▸ Task brief
In the passage on simulating the secretary problem with a Perl script, what share of the random numbers does the @look array hold?

▸ Quoted passage

□ □ □ □ □ □ □

To work your way through the secretary problem with a Perl program, the script needs to make some assumptions about the distribution of the supply in the labor market. The controversial "20-70-10" rule of American tycoon Jack Welch [4] dictates that the 20 percent top performers in a company return exceed expectations, 70 percent work quite well, and 10 percent are unproductive. For the experiment, we let the labor market also follow this scheme; the available talents thus roughly lie on the bell curve of a Gaussian normal distribution (Figure 1).

Figure 1: The Gaussian bell curve of normally distributed events (from Wikipedia; public domain).

Because the candidates arrive in random order, the script needs a random generator that outputs a normally distributed pool of talents. The random_normal function of the Math::Random CPAN module already has such a generator; in Listing 1 [5], it uses the parameters 100_000, 10, 2 to return 100,000 random values that fluctuate around the mean value of 10 with a standard deviation of 2.

Listing 1

histo-normal

 

To check whether the distribution also roughly meets the requirements visually, Listing 1 uses the get_histogram() function from the Statistics::Histogram CPAN module to print a histogram of distributed values as ASCII art on the command line. The bell shape is indeed visible (Figure 2), and although the maximum of the random data is at around 10, the frequency drops off towards both sides, and there are hardly any values less than 4.5 or greater than 15.5.

Figure 2: Histogram of events following a bell curve.

The script for simulating the secretary interviews (Listing 2) takes on the randomly arriving candidates one by one. Following the 37 percent rule, it breaks down the @data array into two parts. The first part, stored in @look, contains the first 37 percent of the random numbers, which are merely for analysis of the labor market without any intention to employ; the second part (@act) contains the other 63 percent; the employer will immediately make a decision here if one of the candidates is better than all previous encountered ones. Line 41 stops the script when this occurs.

Listing 2

secretary

 

If no better candidate shows up by the end of the array, the boss has lost out and has to employ the last candidate as a final option, which is what line 46 does. If the script is called with the --verbose option, line 9 of Listing 2 switches Log4perl's logging function to debug mode to produce diagnostic messages on how the hiring process is proceeding.

The script then outputs a number of messages to standard output at run time. Figure 3 shows that the bar for the candidates during the screening stage was at 11.05, and then at 11.52. In employment mode, a number of candidates with suitability values below the previous record of 11.52 then follow, before one with a value of 11.68 gets the job.

Figure 3: The selection process for secretaries, first run.

Although the procedure has been proven to be optimal, it still often goes wrong. Figure 4 shows a run in which a candidate with an extremely high suitability value (12.84) interviews during the test phase, a value that puts all the others later in the employment round to shame. Bad luck, the boss has to take the last candidate with a rating of 9.36.

□ □ □ □ □ □ □

▸ Given information
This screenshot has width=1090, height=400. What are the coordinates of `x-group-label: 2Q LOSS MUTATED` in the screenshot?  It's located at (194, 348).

□ □ □ □ □ □ □

▸ Answer space
The first 37 percent.